Clara Barton struggled with bureaucratic insensitivity all her life. Her biggest problem was getting official permission to do good.
Born Christmas Day, 1821, Barton showed a talent for organizing charity when she established the first free public school in Bordentown, New Jersey. After enrollments soared, the local school board pushed her aside.
When the Civil War erupted, she felt driven to help. After learning that soldiers from her home state of Massachusetts were quartered in the U.S. Senate chambers without beds or supplies, she brought items from her home and, with her own money, purchased and prepared food for them.
Barton discovered that ambulances, medical supplies, and hospital construction were not high priorities for the Union military bureaucracy. Henry Halleck, the Army's general-in-chief, dismissed them as "effeminating comforts." (He felt the same about shoes and shirts.) Union soldiers commonly died on the battlefield waiting for treatment, yet the Medical Department, valuing bureaucratic ritual over need, refused to change policy. Frustrated, Barton collected supplies and personally arranged their distribution.

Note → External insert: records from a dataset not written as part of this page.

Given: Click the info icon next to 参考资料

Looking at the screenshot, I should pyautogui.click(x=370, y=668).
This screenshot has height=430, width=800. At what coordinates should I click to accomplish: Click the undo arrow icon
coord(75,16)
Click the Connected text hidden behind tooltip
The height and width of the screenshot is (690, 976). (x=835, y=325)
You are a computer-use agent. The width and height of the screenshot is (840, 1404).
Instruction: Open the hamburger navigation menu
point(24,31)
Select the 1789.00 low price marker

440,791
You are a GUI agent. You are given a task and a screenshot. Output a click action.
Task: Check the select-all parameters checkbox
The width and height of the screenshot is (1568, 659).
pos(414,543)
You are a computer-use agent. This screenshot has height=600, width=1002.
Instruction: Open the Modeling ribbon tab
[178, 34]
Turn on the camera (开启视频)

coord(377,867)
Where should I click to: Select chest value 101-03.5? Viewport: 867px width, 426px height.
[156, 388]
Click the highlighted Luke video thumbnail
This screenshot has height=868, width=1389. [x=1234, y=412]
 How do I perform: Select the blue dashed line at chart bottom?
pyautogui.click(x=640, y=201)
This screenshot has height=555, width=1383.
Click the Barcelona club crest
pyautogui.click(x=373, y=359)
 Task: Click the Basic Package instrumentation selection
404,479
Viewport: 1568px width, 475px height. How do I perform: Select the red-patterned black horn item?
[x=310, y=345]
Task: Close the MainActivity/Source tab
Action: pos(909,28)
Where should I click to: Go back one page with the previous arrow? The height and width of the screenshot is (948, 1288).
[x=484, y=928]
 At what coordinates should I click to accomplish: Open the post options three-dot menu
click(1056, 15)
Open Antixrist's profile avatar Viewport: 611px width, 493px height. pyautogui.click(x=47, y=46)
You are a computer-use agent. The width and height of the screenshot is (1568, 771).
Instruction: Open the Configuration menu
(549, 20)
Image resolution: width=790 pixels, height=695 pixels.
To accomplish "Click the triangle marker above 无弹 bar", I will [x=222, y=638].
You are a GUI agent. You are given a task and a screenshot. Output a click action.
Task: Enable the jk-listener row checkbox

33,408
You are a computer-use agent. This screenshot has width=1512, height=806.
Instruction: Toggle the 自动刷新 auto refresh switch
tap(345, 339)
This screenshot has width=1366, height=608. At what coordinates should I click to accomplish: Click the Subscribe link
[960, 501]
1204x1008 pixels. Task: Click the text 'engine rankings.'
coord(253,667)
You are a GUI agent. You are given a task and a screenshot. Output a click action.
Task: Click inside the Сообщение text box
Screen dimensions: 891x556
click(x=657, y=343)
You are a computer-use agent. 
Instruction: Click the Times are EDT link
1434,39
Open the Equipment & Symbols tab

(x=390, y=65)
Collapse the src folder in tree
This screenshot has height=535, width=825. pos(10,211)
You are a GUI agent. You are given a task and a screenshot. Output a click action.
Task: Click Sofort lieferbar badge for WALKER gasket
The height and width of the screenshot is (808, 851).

Barton eventually accumulated three warehousefuls of supplies and persuaded the Army to help distribute them at the front. At great personal risk -- a bullet ripped through her sleeve at Antietam and killed the injured soldier she was aiding -- Barton fed troops and helped evacuate the wounded. Nearly two years into the war, the Army finally agreed to contribute supplies to her volunteer efforts. She devised a plan for each state to establish a distribution agency where it had a substantial regimental presence.
Barton encountered bureaucratic resistance everywhere. When the War Department ignored a sergeant's requests for a furlough -- despite the fact that both of his arms had been blown off in battle -- an outraged Barton escorted him to the office of Massachusetts senator Henry Wilson. She then explained that his furlough request was being disregarded and handed the senator the necessary paperwork. When Wilson extended his welcome, Barton commented, "You will pardon the sergeant for not offering you a hand -- he has none." The soldier left on furlough the following day.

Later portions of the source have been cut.